— Description of the task —
The answer must be every line below that holds the word "will".
==== Provided information
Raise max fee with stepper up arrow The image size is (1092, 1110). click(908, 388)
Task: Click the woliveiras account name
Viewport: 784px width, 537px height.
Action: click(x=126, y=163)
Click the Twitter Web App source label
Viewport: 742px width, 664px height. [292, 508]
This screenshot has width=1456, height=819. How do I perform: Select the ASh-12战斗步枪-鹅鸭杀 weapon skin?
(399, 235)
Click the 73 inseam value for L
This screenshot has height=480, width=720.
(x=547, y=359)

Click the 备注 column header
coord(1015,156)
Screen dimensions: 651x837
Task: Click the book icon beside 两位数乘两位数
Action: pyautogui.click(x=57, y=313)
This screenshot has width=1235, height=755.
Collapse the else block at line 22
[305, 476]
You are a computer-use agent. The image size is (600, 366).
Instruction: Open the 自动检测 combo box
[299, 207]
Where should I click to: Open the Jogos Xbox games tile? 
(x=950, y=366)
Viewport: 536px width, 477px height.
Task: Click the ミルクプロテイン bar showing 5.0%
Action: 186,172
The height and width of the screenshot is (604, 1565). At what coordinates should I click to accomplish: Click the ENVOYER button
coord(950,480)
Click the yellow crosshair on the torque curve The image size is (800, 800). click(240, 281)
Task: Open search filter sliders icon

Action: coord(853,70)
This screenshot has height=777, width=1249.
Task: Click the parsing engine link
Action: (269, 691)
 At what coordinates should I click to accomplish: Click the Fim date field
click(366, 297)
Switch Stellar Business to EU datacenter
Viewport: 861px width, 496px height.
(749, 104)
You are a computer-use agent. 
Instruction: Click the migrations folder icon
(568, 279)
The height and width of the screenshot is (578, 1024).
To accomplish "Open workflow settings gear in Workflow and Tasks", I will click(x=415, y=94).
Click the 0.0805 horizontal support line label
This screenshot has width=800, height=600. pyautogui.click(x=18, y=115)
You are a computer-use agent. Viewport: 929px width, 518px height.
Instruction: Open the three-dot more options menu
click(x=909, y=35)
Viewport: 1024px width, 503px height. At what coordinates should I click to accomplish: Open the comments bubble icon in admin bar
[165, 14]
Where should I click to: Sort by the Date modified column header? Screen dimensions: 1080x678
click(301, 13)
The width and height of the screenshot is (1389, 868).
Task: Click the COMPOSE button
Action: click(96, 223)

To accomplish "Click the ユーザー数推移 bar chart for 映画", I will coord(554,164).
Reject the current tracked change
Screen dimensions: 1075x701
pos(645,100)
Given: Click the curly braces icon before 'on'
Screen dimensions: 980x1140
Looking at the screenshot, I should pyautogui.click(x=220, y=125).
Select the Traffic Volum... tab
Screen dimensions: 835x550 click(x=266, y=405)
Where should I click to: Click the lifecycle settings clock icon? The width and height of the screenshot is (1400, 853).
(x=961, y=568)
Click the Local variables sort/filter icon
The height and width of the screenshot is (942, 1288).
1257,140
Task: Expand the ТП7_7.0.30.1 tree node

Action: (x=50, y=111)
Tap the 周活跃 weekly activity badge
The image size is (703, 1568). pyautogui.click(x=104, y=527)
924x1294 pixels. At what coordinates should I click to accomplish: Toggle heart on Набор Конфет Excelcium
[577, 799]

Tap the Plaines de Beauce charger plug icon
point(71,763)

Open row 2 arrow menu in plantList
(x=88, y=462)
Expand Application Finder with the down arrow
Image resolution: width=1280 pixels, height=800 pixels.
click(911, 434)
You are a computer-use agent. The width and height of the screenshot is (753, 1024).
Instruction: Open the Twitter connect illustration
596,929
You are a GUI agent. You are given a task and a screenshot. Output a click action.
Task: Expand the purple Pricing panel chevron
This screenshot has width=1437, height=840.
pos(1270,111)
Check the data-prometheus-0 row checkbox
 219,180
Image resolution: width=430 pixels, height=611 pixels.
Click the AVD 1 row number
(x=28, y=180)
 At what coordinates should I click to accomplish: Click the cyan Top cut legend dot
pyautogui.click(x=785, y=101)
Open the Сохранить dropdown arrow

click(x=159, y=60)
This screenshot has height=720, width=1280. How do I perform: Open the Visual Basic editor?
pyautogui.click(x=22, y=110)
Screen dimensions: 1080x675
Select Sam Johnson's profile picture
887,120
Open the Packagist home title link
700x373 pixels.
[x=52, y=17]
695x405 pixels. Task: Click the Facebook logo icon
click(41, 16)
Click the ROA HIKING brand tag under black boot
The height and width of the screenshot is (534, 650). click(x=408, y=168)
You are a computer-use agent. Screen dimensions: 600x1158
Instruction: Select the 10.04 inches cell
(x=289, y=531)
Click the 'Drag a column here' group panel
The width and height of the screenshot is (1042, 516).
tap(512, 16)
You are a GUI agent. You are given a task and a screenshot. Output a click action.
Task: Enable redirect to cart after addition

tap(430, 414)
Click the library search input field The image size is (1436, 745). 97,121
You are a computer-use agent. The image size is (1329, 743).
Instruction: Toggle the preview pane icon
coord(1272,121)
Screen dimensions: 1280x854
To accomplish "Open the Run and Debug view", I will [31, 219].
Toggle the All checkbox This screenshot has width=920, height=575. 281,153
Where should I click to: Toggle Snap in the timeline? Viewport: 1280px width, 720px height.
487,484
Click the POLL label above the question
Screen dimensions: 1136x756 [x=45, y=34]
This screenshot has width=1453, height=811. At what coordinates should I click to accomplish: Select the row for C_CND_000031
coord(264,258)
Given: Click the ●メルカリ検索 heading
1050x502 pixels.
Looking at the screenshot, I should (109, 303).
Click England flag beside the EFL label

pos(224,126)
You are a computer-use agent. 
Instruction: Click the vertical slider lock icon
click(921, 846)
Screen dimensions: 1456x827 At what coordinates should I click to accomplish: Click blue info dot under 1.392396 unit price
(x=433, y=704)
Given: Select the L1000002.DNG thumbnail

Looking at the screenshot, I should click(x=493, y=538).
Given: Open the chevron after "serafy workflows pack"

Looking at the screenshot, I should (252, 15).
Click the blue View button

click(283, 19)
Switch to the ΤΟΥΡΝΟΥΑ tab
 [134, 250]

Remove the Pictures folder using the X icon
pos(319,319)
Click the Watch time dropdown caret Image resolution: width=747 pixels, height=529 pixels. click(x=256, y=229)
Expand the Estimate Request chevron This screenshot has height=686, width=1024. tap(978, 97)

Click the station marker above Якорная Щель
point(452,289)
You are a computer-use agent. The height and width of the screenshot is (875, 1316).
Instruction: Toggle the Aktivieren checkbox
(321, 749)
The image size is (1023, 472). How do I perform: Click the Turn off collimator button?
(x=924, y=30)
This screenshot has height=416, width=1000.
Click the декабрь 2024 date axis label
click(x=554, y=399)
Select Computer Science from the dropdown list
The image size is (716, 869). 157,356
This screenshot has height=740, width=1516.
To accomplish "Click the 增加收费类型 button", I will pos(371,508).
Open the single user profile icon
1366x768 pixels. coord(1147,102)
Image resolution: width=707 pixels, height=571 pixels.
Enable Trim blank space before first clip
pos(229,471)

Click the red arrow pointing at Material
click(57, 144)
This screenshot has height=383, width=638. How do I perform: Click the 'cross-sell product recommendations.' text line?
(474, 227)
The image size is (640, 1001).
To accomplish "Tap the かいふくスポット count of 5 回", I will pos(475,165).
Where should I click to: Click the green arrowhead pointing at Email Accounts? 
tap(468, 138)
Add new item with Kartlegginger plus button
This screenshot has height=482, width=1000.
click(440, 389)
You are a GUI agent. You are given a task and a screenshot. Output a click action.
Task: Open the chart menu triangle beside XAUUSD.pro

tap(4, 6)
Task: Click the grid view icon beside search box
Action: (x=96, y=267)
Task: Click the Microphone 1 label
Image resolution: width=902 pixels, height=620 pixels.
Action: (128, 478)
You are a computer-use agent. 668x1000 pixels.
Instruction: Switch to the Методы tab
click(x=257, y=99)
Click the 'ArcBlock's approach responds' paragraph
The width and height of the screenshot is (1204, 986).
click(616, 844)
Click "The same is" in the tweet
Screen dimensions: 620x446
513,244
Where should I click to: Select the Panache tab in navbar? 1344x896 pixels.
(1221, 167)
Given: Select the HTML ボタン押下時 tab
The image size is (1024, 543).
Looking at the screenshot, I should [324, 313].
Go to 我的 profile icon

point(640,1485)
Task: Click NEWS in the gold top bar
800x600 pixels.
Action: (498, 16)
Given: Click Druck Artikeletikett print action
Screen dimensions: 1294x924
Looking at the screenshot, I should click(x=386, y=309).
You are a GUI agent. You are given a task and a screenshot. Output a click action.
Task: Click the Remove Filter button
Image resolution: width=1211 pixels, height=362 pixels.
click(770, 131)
========
— Task result —
To accomplish "Open workflow settings gear in Workflow and Tasks", I will click(x=415, y=94).
To accomplish "Click the ユーザー数推移 bar chart for 映画", I will coord(554,164).
To accomplish "Open the Run and Debug view", I will [31, 219].
To accomplish "Click the 增加收费类型 button", I will pos(371,508).
To accomplish "Tap the かいふくスポット count of 5 回", I will pos(475,165).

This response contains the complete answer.